Authorities in China have blacklisted a prize-winning movie because nationalists and the manosphere “resented its portrayal of their country,” said The Economist. The prison drama “Her Heart Beats in Its Cage” is centered on Zhao Xiaohong, who was sentenced to 15 years in prison for intentionally killing her husband in 2009 with a fruit knife during a domestic argument that turned violent.
Zhao was preparing for her release from jail when Xiaoyu Qin, a film director, discovered her. During a visit to the prison, he was surprised to find “marginalized individuals full of personality and complexity, intense clashes between notions of good and evil” and “deeply conflicted stories,” he said to China Newsweek.
When the film was shown at the San Sebastian Film Festival in Spain last year, it “made headlines back home in China,” said The Times of London.
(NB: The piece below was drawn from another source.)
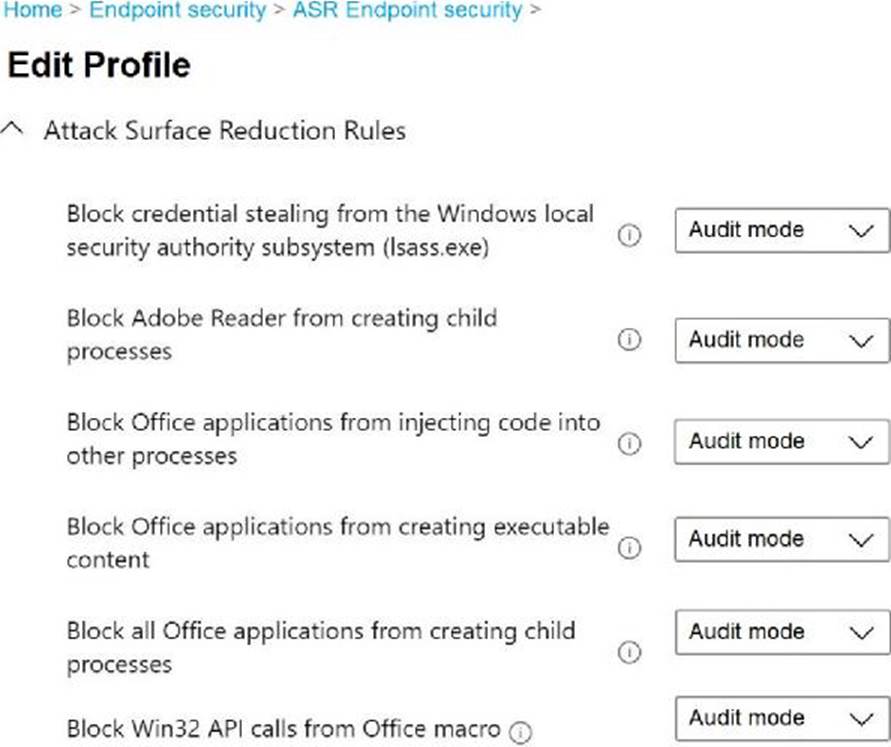Image resolution: width=891 pixels, height=747 pixels.
Task: Click info icon beside Adobe Reader child processes rule
Action: tap(629, 340)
It was criticized online for allegedly whitewashing a convicted killer, wtih some arguing that the movie was “condoning violence” and “rewarding a criminal,” while others “questioned whether she was a victim of domestic violence at all,” noting that the judge “rejected” Zhao’s claim of self-defense.
China is undergoing its own “version” of the “West’s culture wars,” said The Times, with feminists “calling out the patriarchy and sexual harassment,” while men, particularly young men, are “crying foul.” But “more informed online debate” about the movie has focused on reforms to the justice system. The law has been changed to allow judges assessing a self-defense claim to take into account any previous history of domestic violence.